Cet ouvrage édité en novembre 2021 est un des deux premiers de la collection « des Petits manuels de la Grande transition », collection liée au « Manuel de la Grande Transition » et au projet FORTES (Formation à la Transition dans l’Enseignement Supérieur) du Campus de la Transition de Forges lui-même soutenu par le MESRI (Ministère de l’Enseignement Supérieur, de la Recherche et de l’Innovation).

 

Ecrit à 14 mains et donnant une place importante à la vision et aux points d’appuis et leviers, il invite le lecteur à entrer dans l’approche globale, plurielle et ouverte telle que le nécessite l’engagement dans la transition écologique proposé par le Campus de la Transition.  Ainsi, en 3 chapitres, sont présentés des éléments d’analyse de la situation actuelle et des propositions pour l’implication de toutes les parties prenantes dans une pédagogie pleinement renouvelée et en phase avec les travaux de l’Unesco 2030 et de la CPU-CGE (Conférence des Présidents d’Universités-Conférence des Grandes Ecoles). :

 

L’approche se base sur les 6 portes telles qu’évoquées dans l’ouvrage de référence le « Manuel de la Grande Transition ». En citant les auteurs, il s’agit d’OIKOS : « habiter un monde commun », en lien avec nos ressources ; d’ETHOS : « discerner et décider pour bien vivre ensemble », en vue d’une organisation désirable avec des principes éthiques ; de NOMOS : « mesurer, regarder, gouverner » ; de LOGOS : « interpréter, critiquer et imaginer » en redonnant une place à la sensibilité ; de PRAXIS « agir à la hauteur des enjeux » ; et de DYNAMIS : « se reconnecter à soi, aux autres et à la nature ».

 

C’est à une reconstruction de la pédagogie à laquelle est conviée l’ensemble de la communauté éducative. Les habitudes et « co-habitudes » de chacun sont à déposer, notamment le cloisonnement des disciplines, l’isolement des techniques de leur fondement éthique, la démarche descendante…au profit d’une approche systémique et structurante qui combine la transversalité intégrant les êtres humains et leurs milieux de vie, la vision alliant la diversité et les différences, la promotion de l’esprit critique et de la réflexivité sur les pratiques actuelles.
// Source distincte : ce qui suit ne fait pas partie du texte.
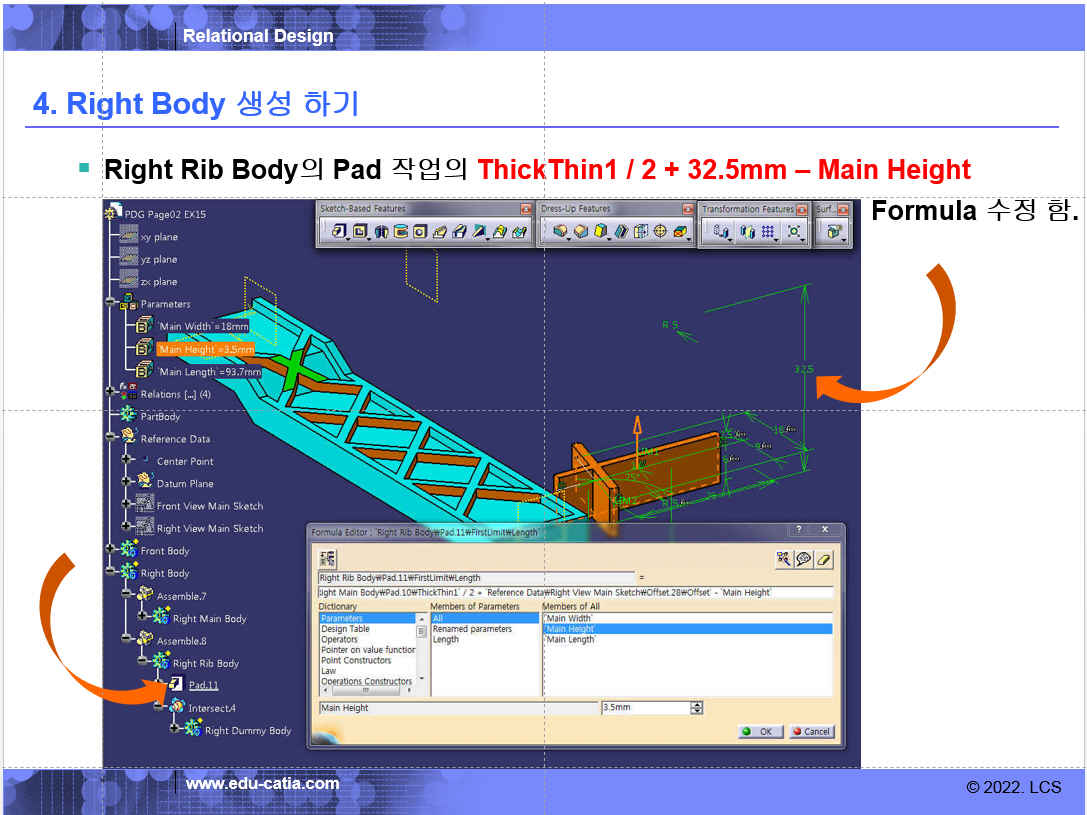The height and width of the screenshot is (815, 1087).
Task: Select Pad.11 in the specification tree
Action: (x=203, y=685)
Ainsi à la primauté du savoir technoscientifique, un partage avec d’autres savoirs est présenté comme nécessaire dans l’apprentissage et dans l’évaluation : savoir-faire, savoir-être et savoir devenir, afin d’être en mesure d’appréhender globalement les situations, de prendre en compte les interdépendances et de se positionner avec responsabilité (de soi-même et envers les autres).
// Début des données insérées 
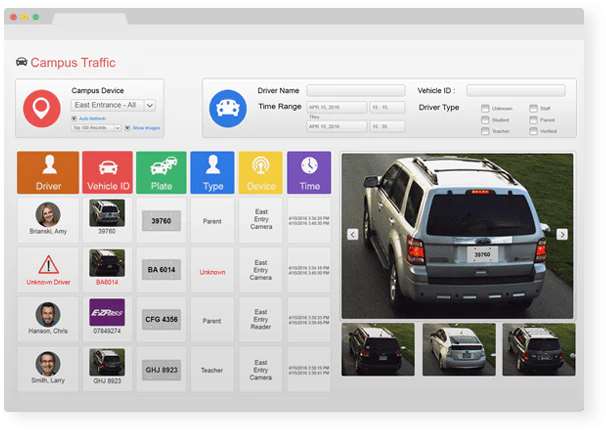Click the Unknown Driver warning triangle
Image resolution: width=606 pixels, height=430 pixels.
(x=48, y=265)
La vision éducative et philosophique telle que suggérée par les auteurs appréhende l’éducation dans son sens plein du terme c’est-à-dire en intégrant « tous les soins nécessaires à la formation et à l’épanouissement de la personnalité » (source CNRTL : Centre National de Sources Textuelles et Lexicales). Elle allie implication personnelle et transformation collective ainsi qu’un ancrage dans le réel, elle intègre la triade « tête-corps-cœur » qui soude sa cohérence. Cette approche intégrale et relationnelle est déclinée en 3 objectifs, 4 piliers pour bâtir, 6 terrains de questionnements correspondant aux 6 portes précitées et compétences, et 7 leviers pour mettre en œuvre, cités dans le schéma ci-dessous.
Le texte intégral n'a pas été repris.